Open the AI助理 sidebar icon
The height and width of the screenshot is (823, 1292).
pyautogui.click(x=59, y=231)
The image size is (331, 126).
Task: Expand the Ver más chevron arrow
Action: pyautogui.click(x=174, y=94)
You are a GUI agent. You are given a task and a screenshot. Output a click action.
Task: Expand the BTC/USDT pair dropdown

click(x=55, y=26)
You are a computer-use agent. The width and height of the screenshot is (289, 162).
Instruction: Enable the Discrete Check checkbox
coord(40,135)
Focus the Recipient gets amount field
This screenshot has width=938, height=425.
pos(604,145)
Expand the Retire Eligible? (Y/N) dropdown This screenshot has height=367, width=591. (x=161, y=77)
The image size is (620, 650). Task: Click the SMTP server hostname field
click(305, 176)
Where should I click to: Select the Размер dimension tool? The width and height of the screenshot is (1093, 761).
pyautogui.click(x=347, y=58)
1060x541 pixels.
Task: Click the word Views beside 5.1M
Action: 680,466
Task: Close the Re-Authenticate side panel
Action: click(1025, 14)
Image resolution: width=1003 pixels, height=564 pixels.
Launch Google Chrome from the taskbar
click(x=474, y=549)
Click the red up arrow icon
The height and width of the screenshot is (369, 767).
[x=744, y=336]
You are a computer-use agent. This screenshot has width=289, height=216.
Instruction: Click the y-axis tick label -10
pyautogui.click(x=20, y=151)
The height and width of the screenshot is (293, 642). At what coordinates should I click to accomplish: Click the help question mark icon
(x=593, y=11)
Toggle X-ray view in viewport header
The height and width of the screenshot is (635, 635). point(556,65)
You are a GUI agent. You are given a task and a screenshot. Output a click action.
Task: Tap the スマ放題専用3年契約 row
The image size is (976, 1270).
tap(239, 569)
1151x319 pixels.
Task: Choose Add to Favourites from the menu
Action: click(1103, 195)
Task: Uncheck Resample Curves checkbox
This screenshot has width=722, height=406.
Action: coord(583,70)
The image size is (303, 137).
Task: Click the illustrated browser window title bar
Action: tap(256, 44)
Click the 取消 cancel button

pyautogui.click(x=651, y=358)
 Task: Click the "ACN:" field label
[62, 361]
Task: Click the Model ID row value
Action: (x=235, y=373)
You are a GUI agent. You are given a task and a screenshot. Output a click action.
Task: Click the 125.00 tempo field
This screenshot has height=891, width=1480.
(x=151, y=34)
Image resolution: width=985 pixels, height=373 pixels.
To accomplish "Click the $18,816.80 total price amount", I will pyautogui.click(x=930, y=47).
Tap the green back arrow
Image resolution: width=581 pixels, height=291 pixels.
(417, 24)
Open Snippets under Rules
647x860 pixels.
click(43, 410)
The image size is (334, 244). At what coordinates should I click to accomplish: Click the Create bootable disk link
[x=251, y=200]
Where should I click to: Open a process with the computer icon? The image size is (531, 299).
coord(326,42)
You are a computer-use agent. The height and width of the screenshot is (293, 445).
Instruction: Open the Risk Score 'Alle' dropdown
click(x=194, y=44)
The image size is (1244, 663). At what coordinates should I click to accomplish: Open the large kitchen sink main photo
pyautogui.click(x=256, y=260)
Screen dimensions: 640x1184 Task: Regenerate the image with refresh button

Short problem:
Rewrite the material above as a Markdown table with two columns, No. and Text. Give each nonblank line its own row, numbered in order.

The reply:
| No. | Text |
|---|---|
| 1 | Open the AI助理 sidebar icon |
| 2 | The height and width of the screenshot is (823, 1292). |
| 3 | pyautogui.click(x=59, y=231) |
| 4 | The image size is (331, 126). |
| 5 | Task: Expand the Ver más chevron arrow |
| 6 | Action: pyautogui.click(x=174, y=94) |
| 7 | You are a GUI agent. You are given a task and a screenshot. Output a click action. |
| 8 | Task: Expand the BTC/USDT pair dropdown |
| 9 | click(x=55, y=26) |
| 10 | You are a computer-use agent. The width and height of the screenshot is (289, 162). |
| 11 | Instruction: Enable the Discrete Check checkbox |
| 12 | coord(40,135) |
| 13 | Focus the Recipient gets amount field |
| 14 | This screenshot has width=938, height=425. |
| 15 | pos(604,145) |
| 16 | Expand the Retire Eligible? (Y/N) dropdown This screenshot has height=367, width=591. (x=161, y=77) |
| 17 | The image size is (620, 650). Task: Click the SMTP server hostname field |
| 18 | click(305, 176) |
| 19 | Where should I click to: Select the Размер dimension tool? The width and height of the screenshot is (1093, 761). |
| 20 | pyautogui.click(x=347, y=58) |
| 21 | 1060x541 pixels. |
| 22 | Task: Click the word Views beside 5.1M |
| 23 | Action: 680,466 |
| 24 | Task: Close the Re-Authenticate side panel |
| 25 | Action: click(1025, 14) |
| 26 | Image resolution: width=1003 pixels, height=564 pixels. |
| 27 | Launch Google Chrome from the taskbar |
| 28 | click(x=474, y=549) |
| 29 | Click the red up arrow icon |
| 30 | The height and width of the screenshot is (369, 767). |
| 31 | [x=744, y=336] |
| 32 | You are a computer-use agent. This screenshot has width=289, height=216. |
| 33 | Instruction: Click the y-axis tick label -10 |
| 34 | pyautogui.click(x=20, y=151) |
| 35 | The height and width of the screenshot is (293, 642). At what coordinates should I click to accomplish: Click the help question mark icon |
| 36 | (x=593, y=11) |
| 37 | Toggle X-ray view in viewport header |
| 38 | The height and width of the screenshot is (635, 635). point(556,65) |
| 39 | You are a GUI agent. You are given a task and a screenshot. Output a click action. |
| 40 | Task: Tap the スマ放題専用3年契約 row |
| 41 | The image size is (976, 1270). |
| 42 | tap(239, 569) |
| 43 | 1151x319 pixels. |
| 44 | Task: Choose Add to Favourites from the menu |
| 45 | Action: click(1103, 195) |
| 46 | Task: Uncheck Resample Curves checkbox |
| 47 | This screenshot has width=722, height=406. |
| 48 | Action: coord(583,70) |
| 49 | The image size is (303, 137). |
| 50 | Task: Click the illustrated browser window title bar |
| 51 | Action: tap(256, 44) |
| 52 | Click the 取消 cancel button |
| 53 | pyautogui.click(x=651, y=358) |
| 54 |  Task: Click the "ACN:" field label |
| 55 | [62, 361] |
| 56 | Task: Click the Model ID row value |
| 57 | Action: (x=235, y=373) |
| 58 | You are a GUI agent. You are given a task and a screenshot. Output a click action. |
| 59 | Task: Click the 125.00 tempo field |
| 60 | This screenshot has height=891, width=1480. |
| 61 | (x=151, y=34) |
| 62 | Image resolution: width=985 pixels, height=373 pixels. |
| 63 | To accomplish "Click the $18,816.80 total price amount", I will pyautogui.click(x=930, y=47). |
| 64 | Tap the green back arrow |
| 65 | Image resolution: width=581 pixels, height=291 pixels. |
| 66 | (417, 24) |
| 67 | Open Snippets under Rules |
| 68 | 647x860 pixels. |
| 69 | click(43, 410) |
| 70 | The image size is (334, 244). At what coordinates should I click to accomplish: Click the Create bootable disk link |
| 71 | [x=251, y=200] |
| 72 | Where should I click to: Open a process with the computer icon? The image size is (531, 299). |
| 73 | coord(326,42) |
| 74 | You are a computer-use agent. The height and width of the screenshot is (293, 445). |
| 75 | Instruction: Open the Risk Score 'Alle' dropdown |
| 76 | click(x=194, y=44) |
| 77 | The image size is (1244, 663). At what coordinates should I click to accomplish: Open the large kitchen sink main photo |
| 78 | pyautogui.click(x=256, y=260) |
| 79 | Screen dimensions: 640x1184 Task: Regenerate the image with refresh button |